Szed, dla Ciebie może i ssie . Powiem coś z mojego punktu widznia, zacznę od muzyki. Porównanie jest dość dziwne. Z jednej strony muzyka w latach 70. była lepsza, to był ten szczyt, ekstremum paraboli całej historii muzyki rozrywkowej, ale z drugiej strony... 3 najlepsze albumy muzyczne są właśnie z lat 80., czwarty na mojej liście jest 1979, a 5 i 6 ponownie z lat 80. Więc ja już nie wiem czy wolę 70s czy 80s, ale wiem jedno - pod względem muzycznym lata 80 zdecydowanie nie ssały. Przynajmniej na początku, bo potem powstało wiele szajsu bliskiemu współczesnej muzyce.

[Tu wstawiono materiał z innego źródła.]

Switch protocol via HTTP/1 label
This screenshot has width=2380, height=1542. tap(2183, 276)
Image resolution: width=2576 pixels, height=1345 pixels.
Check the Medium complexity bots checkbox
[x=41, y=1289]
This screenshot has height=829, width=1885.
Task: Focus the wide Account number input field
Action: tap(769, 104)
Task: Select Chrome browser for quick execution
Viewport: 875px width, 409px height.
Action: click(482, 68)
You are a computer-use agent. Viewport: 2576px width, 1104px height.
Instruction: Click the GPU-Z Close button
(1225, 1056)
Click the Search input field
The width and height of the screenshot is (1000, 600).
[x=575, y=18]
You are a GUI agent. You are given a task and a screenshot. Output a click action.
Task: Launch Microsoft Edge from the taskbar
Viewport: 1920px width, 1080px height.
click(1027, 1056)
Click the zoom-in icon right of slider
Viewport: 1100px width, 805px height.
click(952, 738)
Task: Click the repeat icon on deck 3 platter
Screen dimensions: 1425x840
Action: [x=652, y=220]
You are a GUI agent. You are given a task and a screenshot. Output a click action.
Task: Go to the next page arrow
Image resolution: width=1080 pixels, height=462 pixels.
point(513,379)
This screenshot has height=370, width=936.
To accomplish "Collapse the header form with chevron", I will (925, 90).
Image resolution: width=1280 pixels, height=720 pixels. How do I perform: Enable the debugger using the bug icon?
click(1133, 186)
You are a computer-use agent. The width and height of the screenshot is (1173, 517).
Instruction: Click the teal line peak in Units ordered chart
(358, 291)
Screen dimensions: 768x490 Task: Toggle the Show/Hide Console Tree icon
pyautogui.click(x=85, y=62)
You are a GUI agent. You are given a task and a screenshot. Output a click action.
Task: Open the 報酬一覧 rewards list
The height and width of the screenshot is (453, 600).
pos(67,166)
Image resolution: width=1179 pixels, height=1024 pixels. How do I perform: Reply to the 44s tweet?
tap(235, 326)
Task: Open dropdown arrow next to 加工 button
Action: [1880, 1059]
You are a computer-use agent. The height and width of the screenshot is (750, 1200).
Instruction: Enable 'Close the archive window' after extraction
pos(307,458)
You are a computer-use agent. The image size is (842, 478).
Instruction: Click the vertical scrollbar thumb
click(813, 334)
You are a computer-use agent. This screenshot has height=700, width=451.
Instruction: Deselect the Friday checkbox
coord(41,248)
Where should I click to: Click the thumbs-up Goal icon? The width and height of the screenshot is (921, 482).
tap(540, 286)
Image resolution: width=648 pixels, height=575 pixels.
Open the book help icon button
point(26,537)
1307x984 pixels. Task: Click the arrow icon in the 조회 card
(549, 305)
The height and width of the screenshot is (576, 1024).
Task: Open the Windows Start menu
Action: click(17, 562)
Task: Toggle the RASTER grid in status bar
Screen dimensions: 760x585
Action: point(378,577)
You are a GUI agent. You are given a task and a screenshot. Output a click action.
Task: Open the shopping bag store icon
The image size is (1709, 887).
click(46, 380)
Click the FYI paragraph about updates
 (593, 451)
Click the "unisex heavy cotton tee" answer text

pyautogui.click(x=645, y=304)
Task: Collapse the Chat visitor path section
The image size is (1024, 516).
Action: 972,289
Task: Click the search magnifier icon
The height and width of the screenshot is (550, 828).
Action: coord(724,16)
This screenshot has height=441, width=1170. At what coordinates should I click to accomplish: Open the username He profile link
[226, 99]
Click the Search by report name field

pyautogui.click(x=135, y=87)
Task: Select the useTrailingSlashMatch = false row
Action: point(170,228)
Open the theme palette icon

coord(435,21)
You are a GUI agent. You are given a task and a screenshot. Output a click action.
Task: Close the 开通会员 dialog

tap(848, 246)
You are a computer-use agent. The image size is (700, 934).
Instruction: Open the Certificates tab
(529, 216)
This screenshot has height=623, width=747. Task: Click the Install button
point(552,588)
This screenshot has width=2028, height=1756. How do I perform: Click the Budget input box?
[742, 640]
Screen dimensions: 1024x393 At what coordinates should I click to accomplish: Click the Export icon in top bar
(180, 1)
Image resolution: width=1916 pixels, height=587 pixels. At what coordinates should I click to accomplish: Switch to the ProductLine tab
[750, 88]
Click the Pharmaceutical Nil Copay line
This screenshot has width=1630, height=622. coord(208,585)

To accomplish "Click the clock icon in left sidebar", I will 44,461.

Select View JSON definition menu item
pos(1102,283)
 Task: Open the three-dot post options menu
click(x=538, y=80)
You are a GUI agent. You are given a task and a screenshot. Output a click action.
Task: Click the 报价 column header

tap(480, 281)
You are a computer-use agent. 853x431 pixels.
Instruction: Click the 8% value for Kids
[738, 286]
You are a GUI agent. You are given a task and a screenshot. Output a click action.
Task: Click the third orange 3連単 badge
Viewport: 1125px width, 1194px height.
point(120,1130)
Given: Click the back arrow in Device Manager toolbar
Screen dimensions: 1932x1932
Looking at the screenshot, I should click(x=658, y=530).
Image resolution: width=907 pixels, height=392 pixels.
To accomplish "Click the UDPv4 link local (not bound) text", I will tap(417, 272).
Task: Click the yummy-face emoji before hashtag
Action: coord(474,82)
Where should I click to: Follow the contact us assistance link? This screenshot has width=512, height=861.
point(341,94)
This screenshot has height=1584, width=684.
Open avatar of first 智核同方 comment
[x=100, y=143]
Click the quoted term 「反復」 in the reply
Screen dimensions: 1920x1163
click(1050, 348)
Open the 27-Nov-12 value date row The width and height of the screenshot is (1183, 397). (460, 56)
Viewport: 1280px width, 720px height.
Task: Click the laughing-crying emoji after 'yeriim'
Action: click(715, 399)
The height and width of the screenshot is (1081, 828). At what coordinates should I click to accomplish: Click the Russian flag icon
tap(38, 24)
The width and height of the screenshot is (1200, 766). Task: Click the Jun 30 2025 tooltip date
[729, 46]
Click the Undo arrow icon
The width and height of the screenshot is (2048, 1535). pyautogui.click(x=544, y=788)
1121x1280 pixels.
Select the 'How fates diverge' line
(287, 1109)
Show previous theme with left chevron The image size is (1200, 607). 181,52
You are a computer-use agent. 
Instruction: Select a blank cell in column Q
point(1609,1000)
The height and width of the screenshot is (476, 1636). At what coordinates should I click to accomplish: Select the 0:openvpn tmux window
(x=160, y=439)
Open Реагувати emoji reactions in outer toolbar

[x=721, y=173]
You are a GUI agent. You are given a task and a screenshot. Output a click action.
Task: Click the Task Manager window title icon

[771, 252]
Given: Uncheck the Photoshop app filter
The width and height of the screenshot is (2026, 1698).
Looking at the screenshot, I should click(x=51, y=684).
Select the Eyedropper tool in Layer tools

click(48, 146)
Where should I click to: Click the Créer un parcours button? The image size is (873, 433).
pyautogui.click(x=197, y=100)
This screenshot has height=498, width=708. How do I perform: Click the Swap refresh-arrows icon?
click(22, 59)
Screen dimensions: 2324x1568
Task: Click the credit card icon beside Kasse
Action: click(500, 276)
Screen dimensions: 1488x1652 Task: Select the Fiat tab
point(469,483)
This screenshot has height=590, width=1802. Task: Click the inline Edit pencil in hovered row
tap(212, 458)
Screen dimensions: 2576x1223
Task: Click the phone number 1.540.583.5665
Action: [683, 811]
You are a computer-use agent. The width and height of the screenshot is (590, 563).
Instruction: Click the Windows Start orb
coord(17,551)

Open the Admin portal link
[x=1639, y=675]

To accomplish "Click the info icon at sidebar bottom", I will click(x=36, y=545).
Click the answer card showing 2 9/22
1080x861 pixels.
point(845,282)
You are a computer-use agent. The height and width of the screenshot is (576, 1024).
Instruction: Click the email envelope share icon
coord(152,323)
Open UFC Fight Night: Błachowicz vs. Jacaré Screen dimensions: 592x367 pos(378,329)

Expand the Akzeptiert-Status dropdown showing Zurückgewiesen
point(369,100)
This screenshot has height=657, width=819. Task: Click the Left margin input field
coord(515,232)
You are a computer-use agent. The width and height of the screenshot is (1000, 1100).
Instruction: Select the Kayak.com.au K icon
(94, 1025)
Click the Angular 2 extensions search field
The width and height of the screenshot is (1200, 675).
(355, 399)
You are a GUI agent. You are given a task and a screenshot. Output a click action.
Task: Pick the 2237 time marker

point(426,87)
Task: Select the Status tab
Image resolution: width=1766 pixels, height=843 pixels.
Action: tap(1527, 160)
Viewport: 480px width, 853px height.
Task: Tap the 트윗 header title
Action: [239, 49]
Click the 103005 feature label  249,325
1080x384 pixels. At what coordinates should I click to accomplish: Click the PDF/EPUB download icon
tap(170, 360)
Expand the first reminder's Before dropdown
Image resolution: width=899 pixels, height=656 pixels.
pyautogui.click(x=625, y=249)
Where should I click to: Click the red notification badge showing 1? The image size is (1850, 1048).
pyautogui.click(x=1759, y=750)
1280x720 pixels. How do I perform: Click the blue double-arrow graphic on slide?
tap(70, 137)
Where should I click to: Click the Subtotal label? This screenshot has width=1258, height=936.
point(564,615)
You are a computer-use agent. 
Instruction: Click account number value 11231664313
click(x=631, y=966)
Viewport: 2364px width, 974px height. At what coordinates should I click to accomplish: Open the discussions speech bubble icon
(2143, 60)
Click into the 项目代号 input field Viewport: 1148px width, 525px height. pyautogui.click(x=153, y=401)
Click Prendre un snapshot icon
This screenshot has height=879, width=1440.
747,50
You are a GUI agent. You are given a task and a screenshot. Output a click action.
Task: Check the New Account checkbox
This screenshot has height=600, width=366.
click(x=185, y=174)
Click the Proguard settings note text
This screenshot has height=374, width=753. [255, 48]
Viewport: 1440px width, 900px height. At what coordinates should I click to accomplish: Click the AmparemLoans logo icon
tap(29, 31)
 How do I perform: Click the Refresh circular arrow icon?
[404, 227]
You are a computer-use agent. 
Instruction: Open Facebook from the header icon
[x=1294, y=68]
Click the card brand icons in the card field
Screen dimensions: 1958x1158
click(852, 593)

Je, teraz to co tygryski lubią najbardziej - filmy i seriale. Seriali z tamtych lat, poza Miami Vice, chyba nie znam, ale ten jeden tytuł mówi wiele. A filmy? Hmm... ja uwielbiam, ale można lubić albo nie lubić, w każdym razie nie możesz zaprzeczyć jednemu - bardzo dużo filmów z tamtych lat stało się kultowymi. Sporo świetnych podał Balav i Lord Jabba. Terminator, Łowca androidów, ekhmm... STAR WARS , Indiana Jones, Powrót do przyszłości, Dawno temu w Ameryce, Nietykalni, Człowiek z blizną, Lśnienie, Obcy 2, Szklana pułapka i wiele, wiele innych znakomitych filmów. Tak jak przy muzyce porównywałem z najlepszymi - latami 70, tak i tu. Było wiele świetnych okresów dla kina, ale okres 1990-1995 miecie najbardziej. Po prostu taki zestaw filmów jaki w tych latach powstał nie powstanie przez najbliższe 20 lat. A rok 1995 to najlepszy rok w historii kina wg mnie - 3 moje najlepsze/ulubione filmy są właśnie z 1994 - łatwo się domyślić jakie .
Gry . Hell yeah, wiele gier z końca lat 80. mają o niebo więcej klimatu niż 80% dzisiejszych . Zawsze była i będzie dyskusja i kłótnie czy starsze gry są lepsze. Dla mnie odpowiedź jest prosta - starsze, jako ogół, są lepsze. Historia gier jest krótka, prym wiedzie końcówka lat 90.
Podsumowując - lata 80 nie ssają . Ciężko określić czy są lepsze od innych, to zależy - np. z latami 90, w filmie poziom porównywalny, ale w muzyce jest bez porównania.